Task objective: Write out the listing below word for word, from its first line through the line that contains "coord(177,746)", including that line.

Input data:
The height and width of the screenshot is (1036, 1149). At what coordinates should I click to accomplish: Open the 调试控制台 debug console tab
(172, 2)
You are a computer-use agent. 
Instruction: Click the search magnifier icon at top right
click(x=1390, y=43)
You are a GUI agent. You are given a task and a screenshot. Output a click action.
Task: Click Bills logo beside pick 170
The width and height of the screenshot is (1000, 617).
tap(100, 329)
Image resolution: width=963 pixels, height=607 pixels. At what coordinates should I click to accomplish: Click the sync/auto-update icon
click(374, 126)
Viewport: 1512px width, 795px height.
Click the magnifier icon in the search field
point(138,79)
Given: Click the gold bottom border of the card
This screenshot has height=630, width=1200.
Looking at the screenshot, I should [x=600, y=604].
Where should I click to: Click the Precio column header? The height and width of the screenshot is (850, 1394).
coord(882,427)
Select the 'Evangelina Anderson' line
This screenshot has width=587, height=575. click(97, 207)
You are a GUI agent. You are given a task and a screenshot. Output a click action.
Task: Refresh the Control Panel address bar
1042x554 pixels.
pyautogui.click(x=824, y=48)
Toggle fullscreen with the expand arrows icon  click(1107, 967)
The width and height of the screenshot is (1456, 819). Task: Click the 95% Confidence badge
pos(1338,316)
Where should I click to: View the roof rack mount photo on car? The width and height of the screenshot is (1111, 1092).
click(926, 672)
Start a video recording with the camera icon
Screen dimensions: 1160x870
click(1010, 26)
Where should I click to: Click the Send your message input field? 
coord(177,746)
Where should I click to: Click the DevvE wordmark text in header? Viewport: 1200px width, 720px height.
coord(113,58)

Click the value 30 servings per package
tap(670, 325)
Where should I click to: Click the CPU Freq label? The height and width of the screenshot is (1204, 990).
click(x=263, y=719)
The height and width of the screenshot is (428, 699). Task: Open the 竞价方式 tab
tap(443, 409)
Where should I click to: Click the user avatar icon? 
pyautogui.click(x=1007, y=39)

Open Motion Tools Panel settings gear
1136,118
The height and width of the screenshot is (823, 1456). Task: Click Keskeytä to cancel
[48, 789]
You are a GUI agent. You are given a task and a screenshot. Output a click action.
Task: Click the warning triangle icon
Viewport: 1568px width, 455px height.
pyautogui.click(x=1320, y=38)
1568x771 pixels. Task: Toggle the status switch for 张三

Answer to this task:
The height and width of the screenshot is (1036, 1149). At what coordinates should I click to accomplish: Open the 调试控制台 debug console tab
(172, 2)
You are a computer-use agent. 
Instruction: Click the search magnifier icon at top right
click(x=1390, y=43)
You are a GUI agent. You are given a task and a screenshot. Output a click action.
Task: Click Bills logo beside pick 170
The width and height of the screenshot is (1000, 617).
tap(100, 329)
Image resolution: width=963 pixels, height=607 pixels. At what coordinates should I click to accomplish: Click the sync/auto-update icon
click(374, 126)
Viewport: 1512px width, 795px height.
Click the magnifier icon in the search field
point(138,79)
Given: Click the gold bottom border of the card
This screenshot has height=630, width=1200.
Looking at the screenshot, I should [x=600, y=604].
Where should I click to: Click the Precio column header? The height and width of the screenshot is (850, 1394).
coord(882,427)
Select the 'Evangelina Anderson' line
This screenshot has width=587, height=575. click(97, 207)
You are a GUI agent. You are given a task and a screenshot. Output a click action.
Task: Refresh the Control Panel address bar
1042x554 pixels.
pyautogui.click(x=824, y=48)
Toggle fullscreen with the expand arrows icon  click(1107, 967)
The width and height of the screenshot is (1456, 819). Task: Click the 95% Confidence badge
pos(1338,316)
Where should I click to: View the roof rack mount photo on car? The width and height of the screenshot is (1111, 1092).
click(926, 672)
Start a video recording with the camera icon
Screen dimensions: 1160x870
click(1010, 26)
Where should I click to: Click the Send your message input field? 
coord(177,746)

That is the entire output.